Blacktop Wasteland by SA Cosby #BookReview

Beauregard “Bug” Montage: honest mechanic, loving husband, devoted parent. He’s no longer the criminal he once was – the sharpest wheelman on the east coast, infamous from the hills of North Carolina to the beaches of Florida.

But when his respectable life begins to crumble, a shady associate comes calling with a clean, one-time job: a diamond heist promising a get-rich payout. Inexorably drawn to the driver’s seat – and haunted by the ghost of his outlaw father – Bug is yanked back into a savage world of bullets and betrayal, which soon endangers all he holds dear… Like Breaking Bad in a high-speed collision with Drive, this stunning debut holds up a cracked mirror to the woozy ideals of the American dream – a dazzling, operatic story of a man pushed to his limits by poverty, race and a scarred, self-destructive masculinity

Title: Blacktop Wasteland | Author: SA Cosby | Publisher: Flatiron Books | Pages: 320 | ISBN: 9781250252678 | Publication date: 14th July 2020 | Source: Self-purchased

‘Blacktop Wasteland’ blew me away. It’s gripping, brilliantly cinematic, thoughtful and moving. The plot and themes aren’t desperately original, but it doesn’t matter when the writing is this good. In fact, the modern retread of well-worn noir tropes gives the book a classic vibe that works perfectly. The result is a masterpiece of crime fiction that’s lean, mean and rockets along at 100 miles an hour.
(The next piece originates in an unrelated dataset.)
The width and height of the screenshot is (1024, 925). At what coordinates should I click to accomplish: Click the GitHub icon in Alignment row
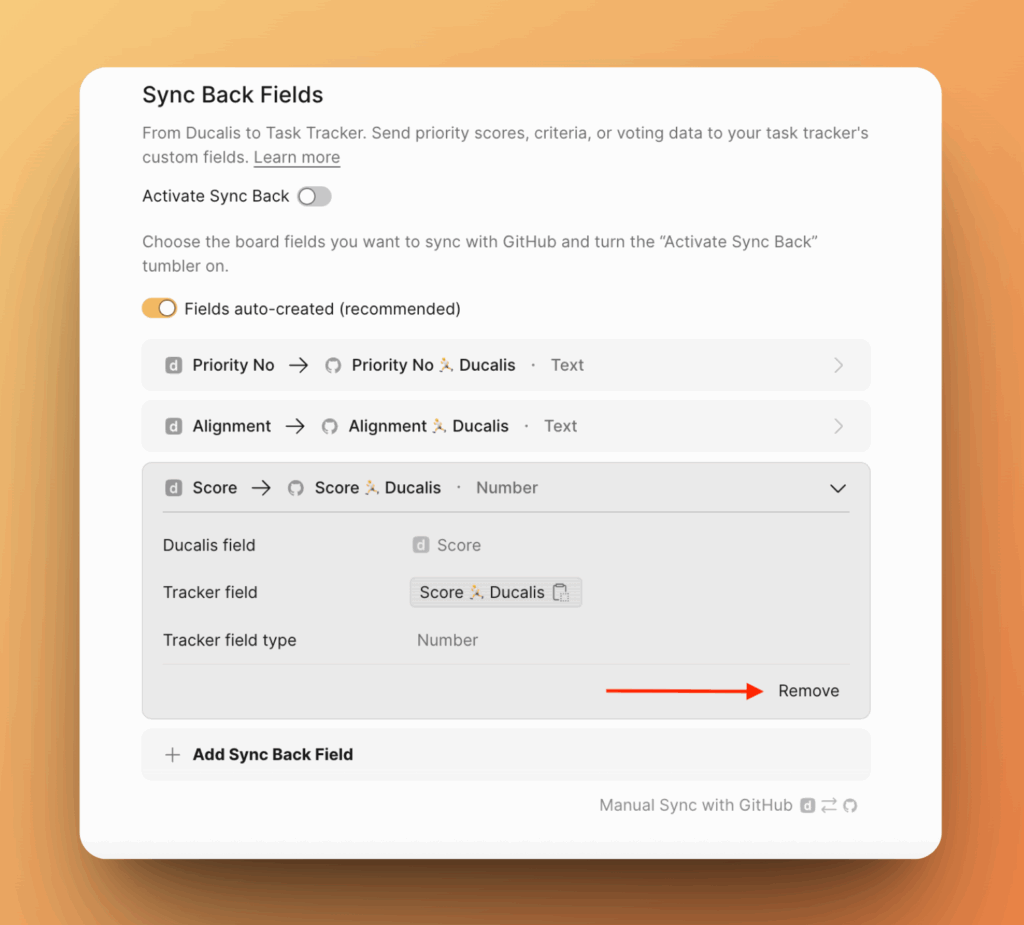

The protagonist is Beauregard (or Bug), a black man in a Southern US state with a criminal past he’s trying to leave behind him and a family he’s desperate to protect. When events conspire against him, he finds himself involved in the robbery of a jewellery store. Naturally, things don’t go to plan and he finds himself fighting to save himself and his family.

Like I said at the start, it’s a familiar story, but SA Cosby tells it so well that it feels brand new. Beauregard is a getaway driver, and I think the driving scenes in this book are the best I’ve ever read. They have the visceral intensity of the best movie car chases, tyres squealing and metal crunching as Bug fights the road and his enemies. Cars are weapons in this book as often as guns are, and they’re used to lethal effect.thought

The pacing of the book is just as good as the action scenes. At 300 pages it’s the perfect length, and the plot unfolds beautifully. If it was a movie it would be 90 minutes and you’d be on the edge of your seat for every one of them.

Cosby weaves in a commentary on racism in America with a skill that makes it thought-provoking without ever overwhelming. Even more impressive is his take on the kind of toxic masculinity that is so common in this kind of thriller. Bug is a man at war with himself, torn between the memory of his outlaw father and his desire to be a good parent to his children. At times Cosby’s writing on the subject veers close to cliché, but he always stays on the right side of the line and the result is effective and thoughtful.

‘Blacktop Wasteland’ really is the full package. The best crime novel I’ve read this year without a shadow of a doubt. Do yourself a favour and pick up a copy today.